It’s been a low stretch for American pride lately. This is an opinion I don’t think you will find uncommon in the country, though you may find some variation as to what exactly is the root of that depressing streak. Dishearteningly, we’ve seen the national question change in the past year from “How do we prevent a divide among the population” to “How do we move forward with this unbridgeable divide among the population.” All one has to do is swipe left enough times on an iPhone to find a new reason to despair for the Earth’s cocky young experiment-turned-infante terrible. Maybe it’s growing pains. Maybe it’s human nature. Maybe it’s a historical aberration, a minor tremor that only feels like an earthquake when you’re standing on its epicenter.
The movies have long been a chronicler of American history, though one that nearly always reflects history as her people wish it had been.

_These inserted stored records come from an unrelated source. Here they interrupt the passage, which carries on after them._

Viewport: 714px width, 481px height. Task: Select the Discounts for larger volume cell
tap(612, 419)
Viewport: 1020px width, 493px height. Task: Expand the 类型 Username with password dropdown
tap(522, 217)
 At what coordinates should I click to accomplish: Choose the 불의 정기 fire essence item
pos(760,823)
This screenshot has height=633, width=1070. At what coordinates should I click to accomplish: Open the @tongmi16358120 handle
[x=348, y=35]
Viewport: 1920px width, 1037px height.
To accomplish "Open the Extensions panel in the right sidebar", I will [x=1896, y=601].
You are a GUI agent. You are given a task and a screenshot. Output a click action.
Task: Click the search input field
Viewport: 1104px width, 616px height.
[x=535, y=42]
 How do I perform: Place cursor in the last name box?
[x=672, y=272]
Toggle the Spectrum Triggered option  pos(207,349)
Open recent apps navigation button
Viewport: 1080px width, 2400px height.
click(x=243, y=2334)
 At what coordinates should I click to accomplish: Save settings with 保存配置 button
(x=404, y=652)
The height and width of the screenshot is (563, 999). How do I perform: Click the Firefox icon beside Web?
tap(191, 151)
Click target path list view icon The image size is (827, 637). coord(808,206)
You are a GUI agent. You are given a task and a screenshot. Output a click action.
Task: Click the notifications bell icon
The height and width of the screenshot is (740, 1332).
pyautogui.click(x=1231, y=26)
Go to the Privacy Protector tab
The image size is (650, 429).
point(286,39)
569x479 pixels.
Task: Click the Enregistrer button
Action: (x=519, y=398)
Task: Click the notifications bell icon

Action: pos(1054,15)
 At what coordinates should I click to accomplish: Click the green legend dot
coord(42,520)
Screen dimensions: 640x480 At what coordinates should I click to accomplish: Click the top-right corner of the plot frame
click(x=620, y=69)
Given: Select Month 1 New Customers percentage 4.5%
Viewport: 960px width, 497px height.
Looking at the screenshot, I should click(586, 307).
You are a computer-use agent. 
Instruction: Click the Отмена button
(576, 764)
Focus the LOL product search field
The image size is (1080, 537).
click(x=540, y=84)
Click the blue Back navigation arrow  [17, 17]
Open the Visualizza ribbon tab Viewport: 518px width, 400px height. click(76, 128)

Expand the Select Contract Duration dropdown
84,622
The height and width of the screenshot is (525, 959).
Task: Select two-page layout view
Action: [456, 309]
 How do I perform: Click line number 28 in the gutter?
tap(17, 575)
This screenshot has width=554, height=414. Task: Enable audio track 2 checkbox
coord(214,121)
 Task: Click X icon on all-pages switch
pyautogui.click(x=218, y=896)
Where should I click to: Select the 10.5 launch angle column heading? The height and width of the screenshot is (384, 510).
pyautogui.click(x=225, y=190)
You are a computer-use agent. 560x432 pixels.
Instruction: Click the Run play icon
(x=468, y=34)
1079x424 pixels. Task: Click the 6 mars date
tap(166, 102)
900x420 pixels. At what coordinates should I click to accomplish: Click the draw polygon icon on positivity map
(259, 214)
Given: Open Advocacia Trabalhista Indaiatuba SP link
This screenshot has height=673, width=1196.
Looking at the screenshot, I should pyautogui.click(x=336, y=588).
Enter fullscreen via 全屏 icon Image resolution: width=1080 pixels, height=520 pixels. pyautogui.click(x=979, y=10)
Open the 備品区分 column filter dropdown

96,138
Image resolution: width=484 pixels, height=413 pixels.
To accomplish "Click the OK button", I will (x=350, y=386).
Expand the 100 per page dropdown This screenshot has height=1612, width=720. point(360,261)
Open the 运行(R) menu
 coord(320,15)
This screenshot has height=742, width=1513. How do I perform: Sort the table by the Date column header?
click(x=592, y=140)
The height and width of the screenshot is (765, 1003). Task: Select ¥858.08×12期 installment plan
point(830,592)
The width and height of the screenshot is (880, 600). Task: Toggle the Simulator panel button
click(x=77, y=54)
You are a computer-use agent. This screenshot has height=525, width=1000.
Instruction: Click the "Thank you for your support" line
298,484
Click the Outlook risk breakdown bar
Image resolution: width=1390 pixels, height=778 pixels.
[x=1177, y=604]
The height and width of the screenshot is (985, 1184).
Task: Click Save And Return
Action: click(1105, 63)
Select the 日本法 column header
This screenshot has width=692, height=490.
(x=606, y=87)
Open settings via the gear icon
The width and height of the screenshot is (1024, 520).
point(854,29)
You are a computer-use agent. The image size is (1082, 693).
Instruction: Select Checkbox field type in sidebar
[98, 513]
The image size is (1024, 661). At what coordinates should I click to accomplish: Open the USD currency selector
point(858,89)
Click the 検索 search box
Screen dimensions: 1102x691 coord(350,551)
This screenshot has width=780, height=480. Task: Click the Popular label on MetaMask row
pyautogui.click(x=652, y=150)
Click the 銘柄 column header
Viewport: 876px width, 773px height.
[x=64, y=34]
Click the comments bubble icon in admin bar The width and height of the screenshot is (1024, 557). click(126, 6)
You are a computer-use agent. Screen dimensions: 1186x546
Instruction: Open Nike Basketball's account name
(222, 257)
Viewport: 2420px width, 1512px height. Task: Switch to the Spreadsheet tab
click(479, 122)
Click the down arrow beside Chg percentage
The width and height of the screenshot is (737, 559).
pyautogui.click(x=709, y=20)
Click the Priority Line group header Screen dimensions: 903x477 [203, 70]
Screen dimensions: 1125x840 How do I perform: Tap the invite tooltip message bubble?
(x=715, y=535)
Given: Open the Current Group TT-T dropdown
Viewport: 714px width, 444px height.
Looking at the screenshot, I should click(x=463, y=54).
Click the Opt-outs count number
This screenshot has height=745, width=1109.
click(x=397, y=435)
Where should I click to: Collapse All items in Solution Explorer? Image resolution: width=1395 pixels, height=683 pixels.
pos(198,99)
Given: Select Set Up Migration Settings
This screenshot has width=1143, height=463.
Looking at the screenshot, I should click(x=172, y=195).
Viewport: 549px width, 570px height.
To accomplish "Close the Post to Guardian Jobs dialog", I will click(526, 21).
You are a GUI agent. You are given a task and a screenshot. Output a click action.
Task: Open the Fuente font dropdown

The re-evaluation of many films where certain voices are absent or marginalized shakes America’s confidence in her own story. And yet, while there’s much to criticize, there’s much to find hopeful in America’s movies. While our leaders, to put it mildly in too many situations, fail to find the means to express inclusivity, the movies are slowly portraying more diversity. Comicbook movies may rule the land, but even they often confront the fallout of their actions and their mistakes on the way to saving the day with two-fisted righteousness. The daylight puts our foolishness on display, but in the dark we still yearn to be heroes.
I write this amidst the purple mountains majesty, having traveled here from my home in the amber waves of grain. I’ve been fortunate to visit America sea to shining sea over the years. I’ve probably even been to the fruited plain, if I knew what the hell that referred to. America and Americans are my kin. I don’t always agree with my kin. I don’t always even like my kin. But it’s a deep connection that cannot be denied, and today I’ll take some time to remember the positive aspects of that connection, and remember we’ve found a way forward before.
What movies speak to your view and experience of America? Is it found in our expressions of our better selves like Mr. Smith Goes to Washington? Or when we criticize ourselves in something like Us? Or is it found somewhere else – maybe among hopeful, road-tripping puppets in The Muppet Movie? I’m especially interested to hear from our international commentors.